In 2011 IIASA scientists launched a new Web-based interactive energy access policy analysis tool (ENACT). The tool is intended to help policymakers interactively assess future policy choices and their effectiveness in achieving universal modern energy access goals by 2030. Decision makers can use ENACT to visualize the costs and benefits of specific policy choices and also to improve their understanding of the likely impacts of the choices they make on the development of future demand for household energy and overall access to it.
IIASA researchers, using ENACT, found that the total population dependent on biomass such as dried dung, wood, and charcoal for cooking – in Africa and two Asian regions alone – will rise from 2.2 billion in 2005 to 2.3 billion by 2030 unless there is improved accessibility to clean cooking fuel like liquefied petroleum gas (LPG). Analyses of the future of electrification in developing countries, also indicated that over 800 million rural inhabitants of South Asia and sub-Saharan Africa are likely to remain unelectrified by 2030 without new targets. This has adverse implications for human well-being, in particular health, and for greenhouse gas emissions.

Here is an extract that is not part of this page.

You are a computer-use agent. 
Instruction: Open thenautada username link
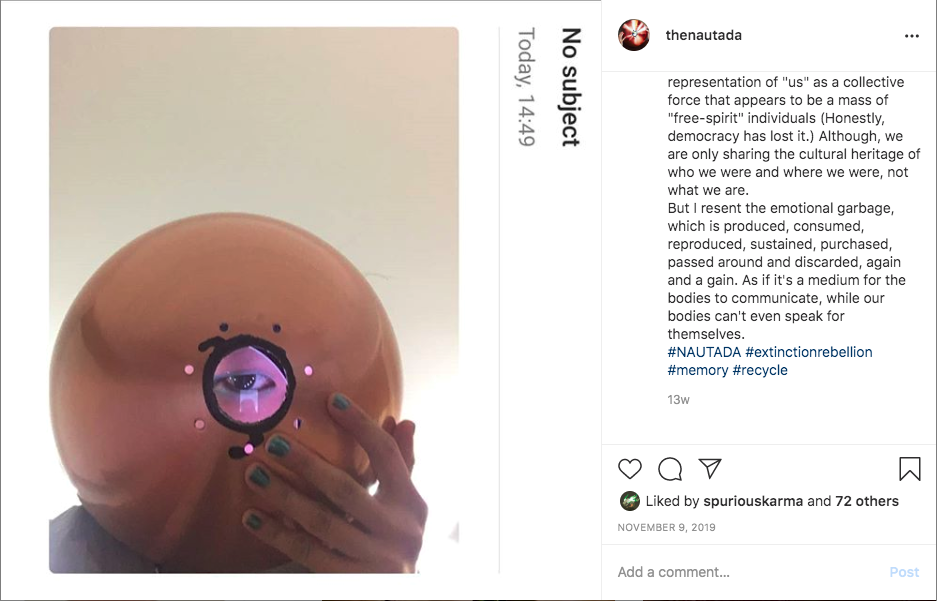[x=703, y=35]
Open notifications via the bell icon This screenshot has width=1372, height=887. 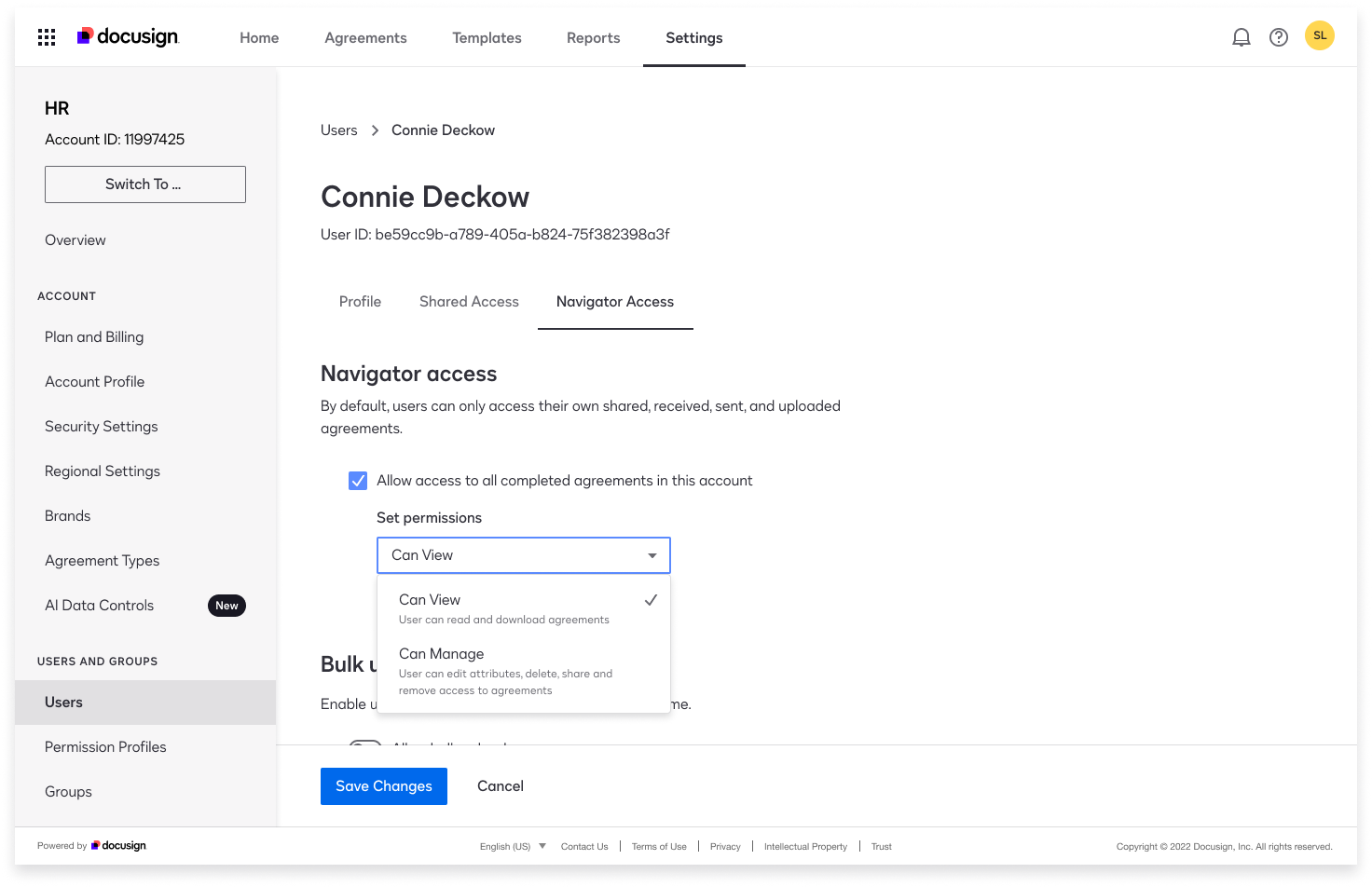(1241, 36)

Scientific journal articles
Two journal special issues published in 2011, co-edited by ENE researcher Shonali Pachauri, explored numerous related themes.

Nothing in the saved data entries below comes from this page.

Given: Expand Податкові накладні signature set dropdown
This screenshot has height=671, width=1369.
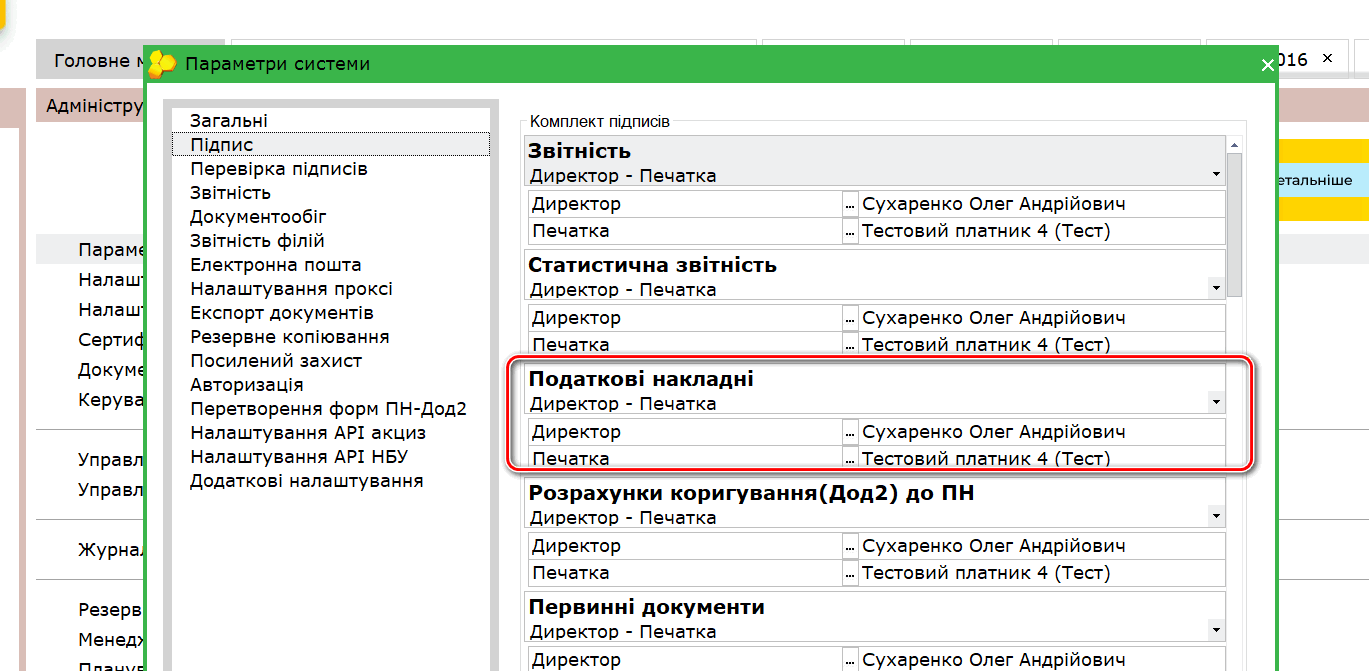Looking at the screenshot, I should (x=1216, y=403).
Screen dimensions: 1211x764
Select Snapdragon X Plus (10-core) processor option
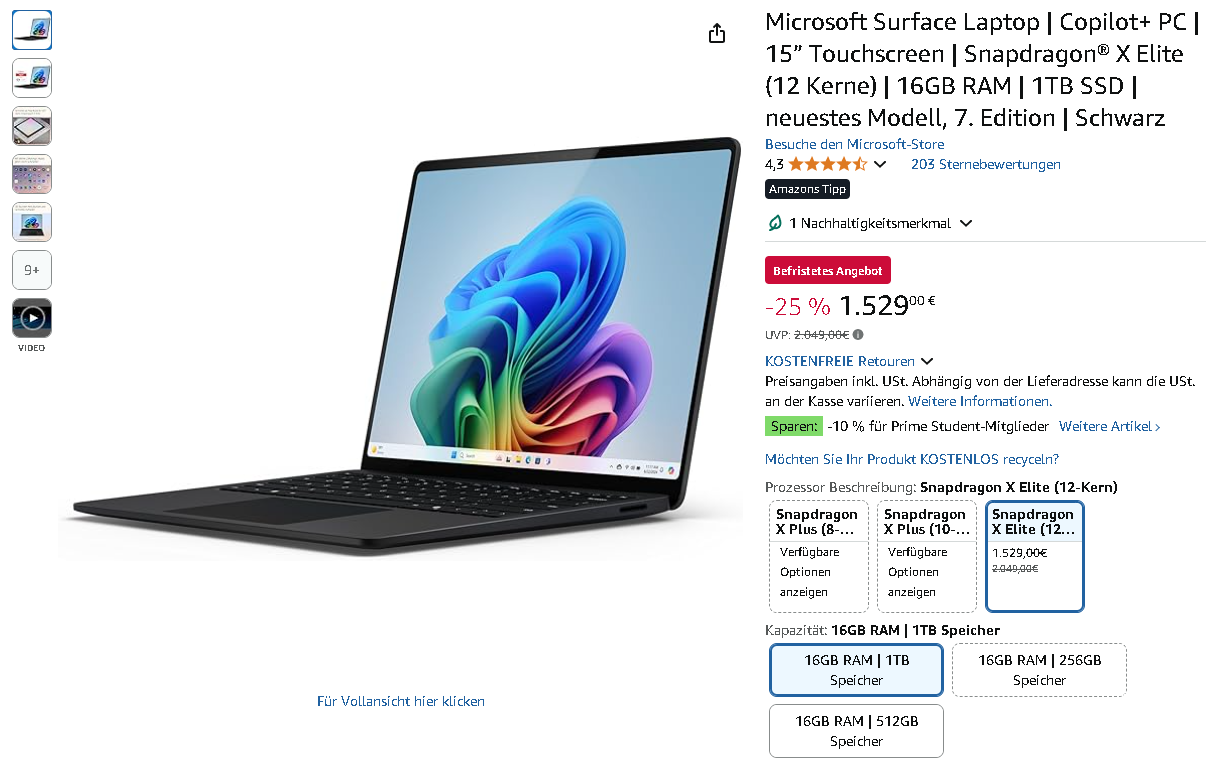[x=927, y=557]
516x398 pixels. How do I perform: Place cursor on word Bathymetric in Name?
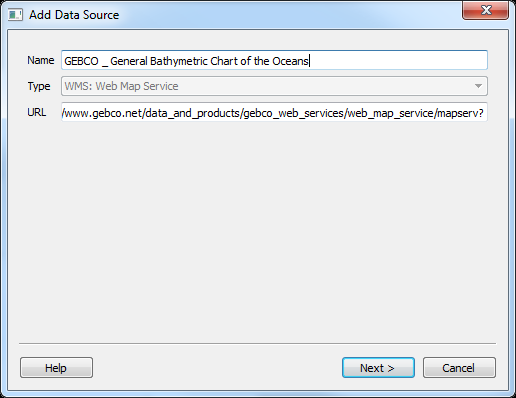pyautogui.click(x=179, y=61)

Papers in Current Opinion in Environmental Sustainability (COSUST) on “energy security and energy access—interconnected global challenges,” looked at the scale of the energy access challenge, its gender dimensions, the challenges of rural electrification, and the financing required to ensure sustainable energy access.

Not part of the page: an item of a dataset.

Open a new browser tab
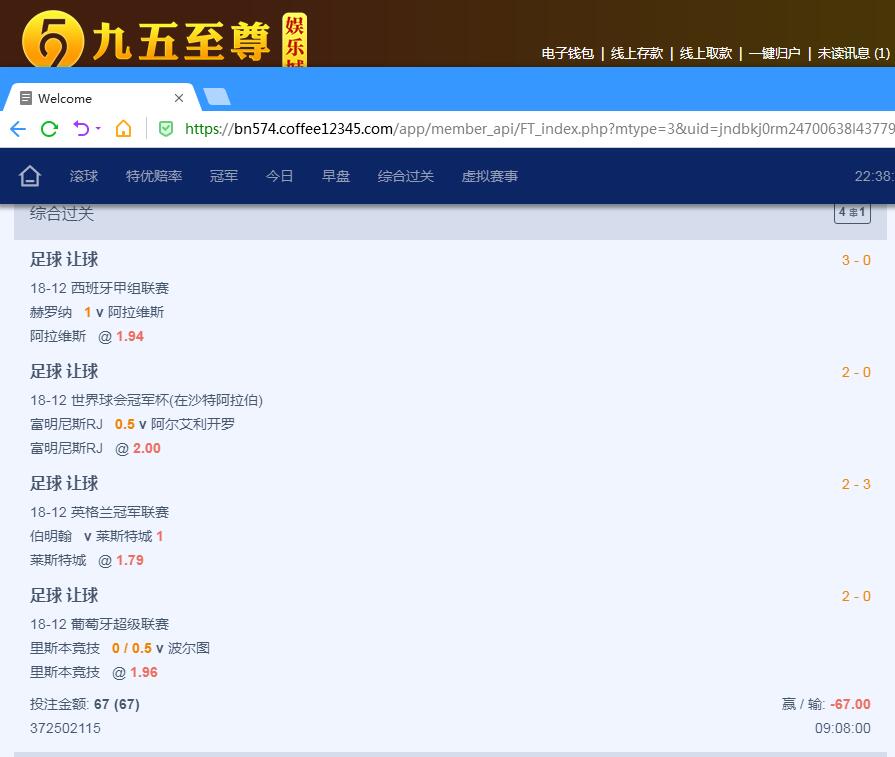Screen dimensions: 895x757 pyautogui.click(x=217, y=97)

Papers in Energy Policy on “household cooking fuels and technologies in developing countries,” focused on the use of clean cooking fuels and stove adoption in developing economies.
Young Scientists help develop MESSAGE-Access model
IIASA's MESSAGE-Access model is also used in the area of clean energy access, to help accelerate universal transition to modern energy sources and technologies, by allowing the assessment of future transitions in household energy use and the costs of alternative policies.
In 2011 two Young Scientists Summer Program (YSSP) participants worked on developing and refining MESSAGE-Access. The YSSPers incorporated a wider range of technical options for decentralized electricity supply for expanding access to electricity in South Asia into the model. The model's regional coverage was also expanded, enabling policy scenarios for improved modern cooking fuels and stove access in China to be explored. Both YSSP projects culminated in papers that have been submitted for publication to international scientific journals.